The laryngeal prominence ("Adam's apple") is the important surface feature of the anterior part of the neck. It is produced by the thyroid cartilage, the largest part of the laryngeal skeleton. The thyroid cartilage is located at the level of the 4-5th cervical vertebrae.
There are three superficial muscles in the neck: platysma, sternocleidomastoid, trapezius.
The skin of the neck is thin and pliable. The subcutaneous connective tissue contains cutaneous nerves and superficial veins. The flat platysma muscle, ascending on the face from the anterior aspect of the neck, is superficial to the main parts of these veins and nerves.

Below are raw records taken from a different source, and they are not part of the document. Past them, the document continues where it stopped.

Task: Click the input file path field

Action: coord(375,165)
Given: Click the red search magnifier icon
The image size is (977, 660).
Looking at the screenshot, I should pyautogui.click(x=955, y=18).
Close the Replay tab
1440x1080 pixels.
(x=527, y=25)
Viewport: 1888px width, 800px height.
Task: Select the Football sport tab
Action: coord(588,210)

The anterior edges of the trapezius muscles are demarcate by the neck on the anterior and posterior areas.
Left and right anterior areas of the neck are subdivided on the suprahyoid, infrahyoid and sternocleidomastoid regions as well as on two big triangles - medial and lateral. The medial, or anterior, triangle is limited by inferior border of the mandible, sternocleidomastoid muscle and the anterior midline of the neck. The lateral (or posterior) triangle is limited by superior edge of clavicle, back edge of the sternocleidomastoid muscle and trapezoid muscle.
Within the limits of the medial triangle are allocated four more triangles: submandibular, submental, carotid and omotracheal, or muscular. Within the borders of the lateral triangle omoclavicular, or occipital, and omotrapezoid, or subclavian, triangles are allocated.
Whereas there are only three fascias of the human body is known (the superficial, the investing, the visceral) according to theirs origin from the three germinal layers (ectoderm, mesoderm and endoderm) bat Shevkunenko distinguished there are five cervical fascias (the superficial, three leafs of the investing and the visceral). It is convenient for the applied medicine.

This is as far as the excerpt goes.